Trying to come from behind is what the Sailors have tried to do when facing one of the current top-four ranked teams. They have also fallen short against No. 1 Studio City Harvard-Westlake, 12-4, and No. 2 Huntington Beach, 10-7.
Playing much of the second half against Mater Dei without two defenders, Nic Rimlinger and Grew, both had three exclusions, was difficult for the Sailors.
Seven seconds into the third quarter, Ian Minsterman scored the first of his two goals for Mater Dei. Then Slater and Loth added their second goals to put the Monarchs ahead, 10-6.
The Sailors got within 10-8, on goals by Kenney, his third, and Cole Brosnan, his second. But late in the third quarter, Hockenbury scored on a power play. Hockenbury and Jackson Seybold, a Newport Beach resident, led Mater Dei with three goals apiece.

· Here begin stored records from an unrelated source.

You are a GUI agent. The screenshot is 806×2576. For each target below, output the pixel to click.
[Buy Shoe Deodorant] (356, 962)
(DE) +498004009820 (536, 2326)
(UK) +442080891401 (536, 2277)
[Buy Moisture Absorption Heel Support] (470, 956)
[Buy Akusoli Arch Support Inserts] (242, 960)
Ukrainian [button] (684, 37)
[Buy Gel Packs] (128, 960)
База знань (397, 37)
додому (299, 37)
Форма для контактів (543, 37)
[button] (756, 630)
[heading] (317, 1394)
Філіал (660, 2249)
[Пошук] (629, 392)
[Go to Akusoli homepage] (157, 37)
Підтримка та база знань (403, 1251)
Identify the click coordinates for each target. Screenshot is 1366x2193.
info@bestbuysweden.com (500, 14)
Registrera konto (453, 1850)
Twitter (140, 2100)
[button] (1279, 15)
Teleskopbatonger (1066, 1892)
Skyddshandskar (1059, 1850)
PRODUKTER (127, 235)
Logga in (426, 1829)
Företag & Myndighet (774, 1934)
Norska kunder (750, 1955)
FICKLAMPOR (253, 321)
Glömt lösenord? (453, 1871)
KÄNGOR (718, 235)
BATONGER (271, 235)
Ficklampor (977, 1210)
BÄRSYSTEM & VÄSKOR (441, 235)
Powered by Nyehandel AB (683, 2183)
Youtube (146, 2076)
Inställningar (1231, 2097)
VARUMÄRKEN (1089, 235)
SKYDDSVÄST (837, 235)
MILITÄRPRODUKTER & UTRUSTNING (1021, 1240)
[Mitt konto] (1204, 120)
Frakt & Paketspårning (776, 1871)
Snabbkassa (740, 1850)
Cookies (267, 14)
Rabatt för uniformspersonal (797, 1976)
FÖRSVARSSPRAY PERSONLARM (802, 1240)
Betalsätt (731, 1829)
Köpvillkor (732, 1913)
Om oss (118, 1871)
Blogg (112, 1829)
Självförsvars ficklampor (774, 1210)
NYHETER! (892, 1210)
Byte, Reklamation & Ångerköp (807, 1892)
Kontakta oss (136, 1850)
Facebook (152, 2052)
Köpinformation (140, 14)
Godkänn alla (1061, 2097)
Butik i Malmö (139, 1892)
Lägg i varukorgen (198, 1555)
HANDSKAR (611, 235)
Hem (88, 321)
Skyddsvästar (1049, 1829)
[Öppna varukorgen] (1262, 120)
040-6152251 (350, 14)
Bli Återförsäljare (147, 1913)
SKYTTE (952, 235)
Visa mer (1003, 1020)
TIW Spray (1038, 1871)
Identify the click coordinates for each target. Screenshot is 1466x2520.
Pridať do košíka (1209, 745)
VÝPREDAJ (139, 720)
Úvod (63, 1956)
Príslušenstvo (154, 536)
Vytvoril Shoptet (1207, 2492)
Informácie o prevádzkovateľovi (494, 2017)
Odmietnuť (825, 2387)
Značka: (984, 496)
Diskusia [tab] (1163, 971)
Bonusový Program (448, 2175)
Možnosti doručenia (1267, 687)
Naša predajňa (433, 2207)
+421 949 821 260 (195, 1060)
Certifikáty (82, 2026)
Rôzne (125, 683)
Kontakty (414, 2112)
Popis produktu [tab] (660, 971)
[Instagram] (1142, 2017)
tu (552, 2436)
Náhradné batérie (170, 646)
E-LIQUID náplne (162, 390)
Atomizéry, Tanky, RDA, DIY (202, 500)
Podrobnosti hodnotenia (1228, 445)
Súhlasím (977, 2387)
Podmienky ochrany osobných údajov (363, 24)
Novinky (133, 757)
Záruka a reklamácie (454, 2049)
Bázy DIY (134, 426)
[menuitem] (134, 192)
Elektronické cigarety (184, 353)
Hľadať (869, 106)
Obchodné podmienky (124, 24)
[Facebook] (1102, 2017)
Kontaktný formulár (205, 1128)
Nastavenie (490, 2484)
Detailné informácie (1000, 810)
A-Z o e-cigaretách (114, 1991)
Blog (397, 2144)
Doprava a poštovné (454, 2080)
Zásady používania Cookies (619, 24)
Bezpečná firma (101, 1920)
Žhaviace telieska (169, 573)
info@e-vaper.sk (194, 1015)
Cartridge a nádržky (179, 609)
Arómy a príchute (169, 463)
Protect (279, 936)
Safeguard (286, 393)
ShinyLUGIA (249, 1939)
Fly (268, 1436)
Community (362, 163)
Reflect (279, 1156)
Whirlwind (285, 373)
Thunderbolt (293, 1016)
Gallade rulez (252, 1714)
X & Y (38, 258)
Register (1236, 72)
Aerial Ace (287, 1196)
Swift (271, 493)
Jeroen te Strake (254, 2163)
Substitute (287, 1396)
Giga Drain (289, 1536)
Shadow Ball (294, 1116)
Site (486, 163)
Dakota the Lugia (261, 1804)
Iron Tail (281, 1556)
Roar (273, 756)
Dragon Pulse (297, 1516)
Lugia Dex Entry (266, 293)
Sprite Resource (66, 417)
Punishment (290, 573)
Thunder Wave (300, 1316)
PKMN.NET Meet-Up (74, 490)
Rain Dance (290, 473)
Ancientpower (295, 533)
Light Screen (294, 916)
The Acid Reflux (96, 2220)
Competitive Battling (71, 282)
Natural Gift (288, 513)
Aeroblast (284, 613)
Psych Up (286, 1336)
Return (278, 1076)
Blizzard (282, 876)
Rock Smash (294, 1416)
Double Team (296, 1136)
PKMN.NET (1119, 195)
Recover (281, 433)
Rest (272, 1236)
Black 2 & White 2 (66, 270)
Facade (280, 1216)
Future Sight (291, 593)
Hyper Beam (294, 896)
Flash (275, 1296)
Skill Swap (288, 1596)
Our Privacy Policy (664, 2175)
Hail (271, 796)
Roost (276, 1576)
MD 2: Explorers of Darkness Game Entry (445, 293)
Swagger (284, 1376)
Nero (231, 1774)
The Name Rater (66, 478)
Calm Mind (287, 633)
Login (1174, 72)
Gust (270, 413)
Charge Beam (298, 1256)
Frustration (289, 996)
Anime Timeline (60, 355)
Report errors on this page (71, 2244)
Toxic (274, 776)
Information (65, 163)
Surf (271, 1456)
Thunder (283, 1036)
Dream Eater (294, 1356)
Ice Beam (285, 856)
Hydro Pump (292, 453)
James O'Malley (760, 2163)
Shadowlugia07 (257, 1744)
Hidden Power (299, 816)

“We played a lot better. We’re better a team than when we played [Mater Dei five] weeks ago,” said Sinclair, whose team has two home games next week, the Sunset League final with Los Alamitos on Wednesday and a nonleague game with Laguna Beach on Friday, before the playoffs start. “Us being [ranked] sixth and them fourth, [a win] could have helped us out. We’re in a win-win [situation]. We don’t go down [in the Division 1 poll] from this loss.”